Ahh, the miracle of Gold Wave found here
If you're gonna spend money on anything, grab Sound Forge Audio studio, it does everything goldwave does, and much much more. I myself use the full-bodied version, lets me use the paragraphic EQ and everything necessary for restroation and cleanup.
Anyways, I've found out some interesting stuff about the Zune. You have two choices to get music onto your Zune. You can buy a monthly pass for $15, which will let you access anything unlimited and allow synchronization to the Zune. You can NOT burn these tracks to a CD though. If you want to do that, you have to buy a block of Microsoft Points (ugh, I know) and purchase the song with the points. I broke it down and the tracks are a bit cheaper through the Points service, they're roughly 85-90 cents a track, and each album is reasonably priced, around the 9.99 for the entire album like over at iTunes.
Also, with one monthly Zune pass, you can access that Zune pass on three seperate computers, instead of being tied down to one single machine. I think though the Zune will only synchronize with one machine, I could be wrong though. You'd think if the thing would go and look for the Zune pass on each of the machines, that it would be able to keep the content on the device, and allow you to sync it up at work AND home, for example.
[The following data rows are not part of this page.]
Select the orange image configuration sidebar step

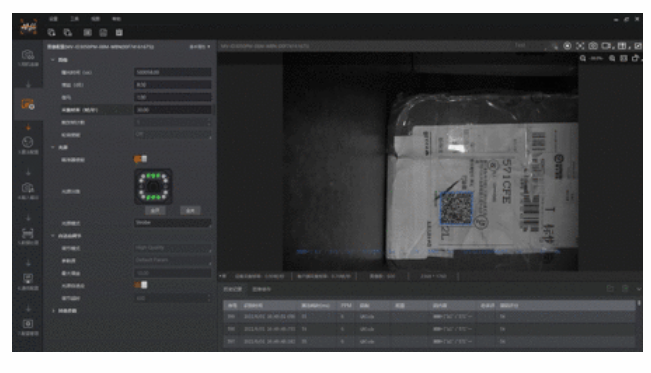(x=28, y=104)
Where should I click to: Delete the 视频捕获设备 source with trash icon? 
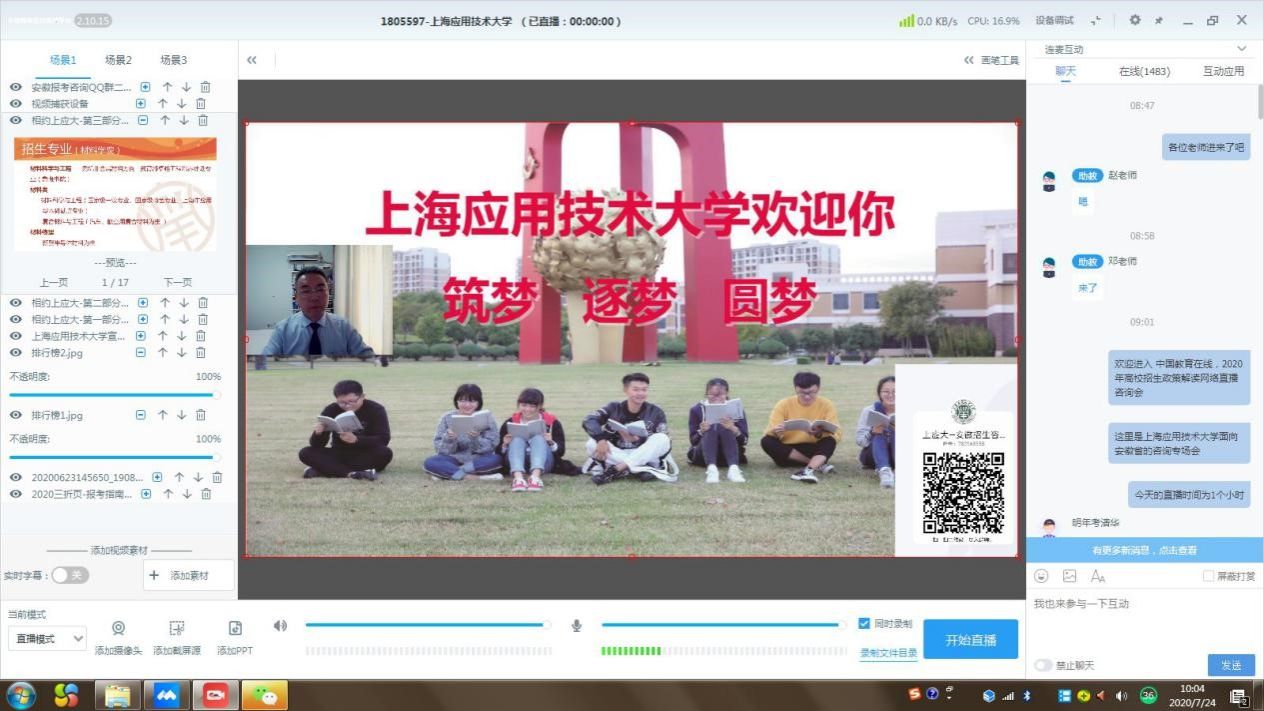[x=201, y=104]
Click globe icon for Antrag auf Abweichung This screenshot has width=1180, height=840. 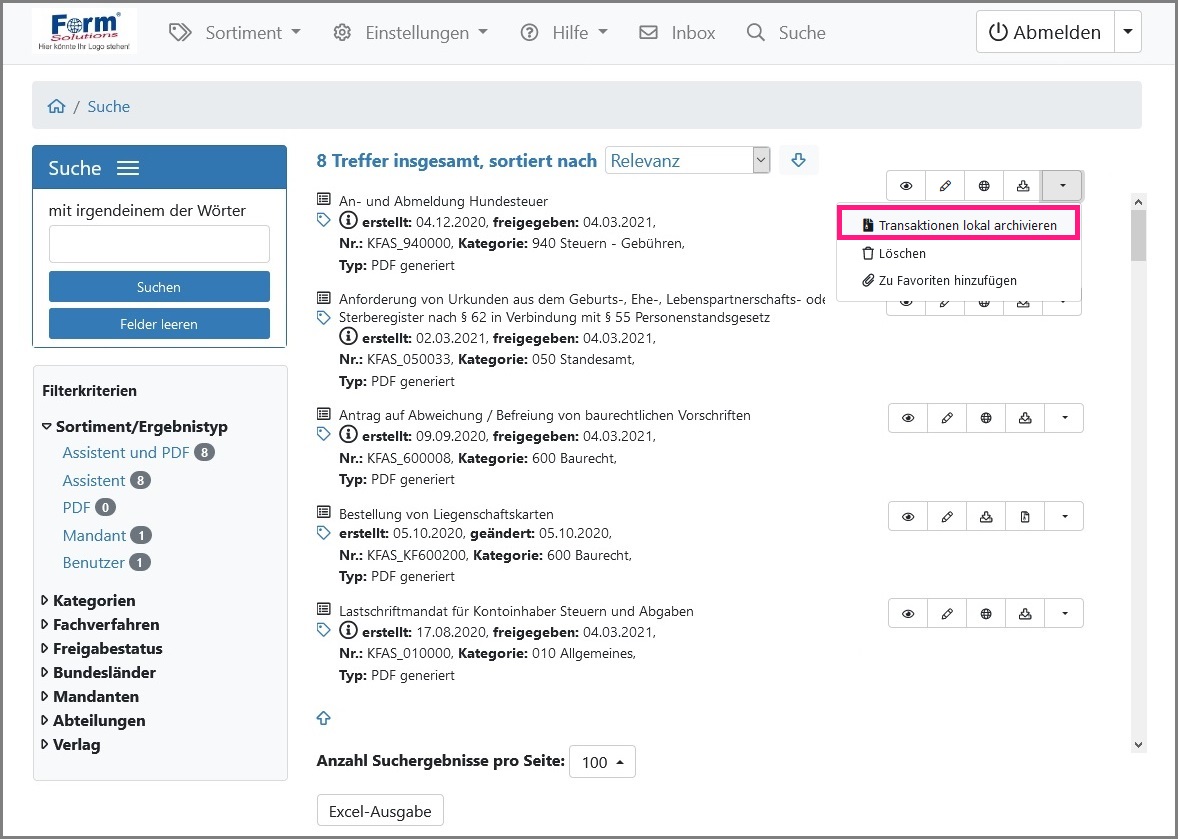986,418
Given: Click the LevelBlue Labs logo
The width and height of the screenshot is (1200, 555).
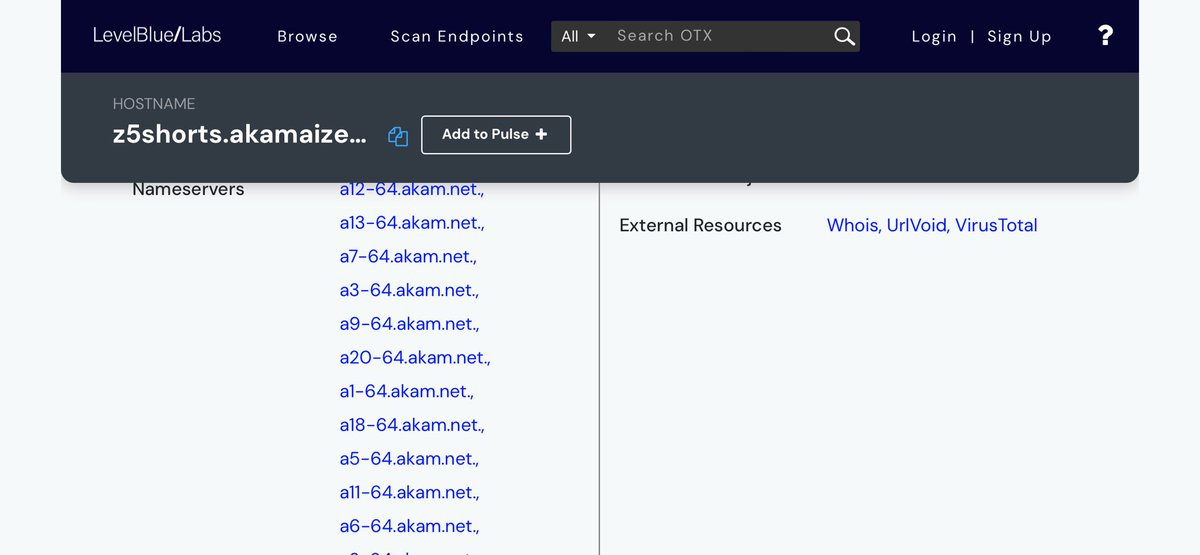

Oh yeah, and if you purchase the tracks with the points, and you lose the song off of the hard drive, you can re-download them, unlike iTunes, where I lost a handful of songs I purchased, and the service wouldn't let me re-download them. I mean, come on, I purchased the rights to the tracks, I should be allowed to re-download those tracks. Apparently, the Zune service (Probably along with a lot of other services out there) allow you to re-download it if it's lost.
So, the service offers a little bit more freedom over iTunes, which IMO is ****ty, for no-redownloading, but the Zune service kinda sucks right now cause it has a lot of these... new... no-name bands I've never heard of. They must be really popular in Seattle... lol. but thier selection is pretty robust. Now they need to start offering movies online.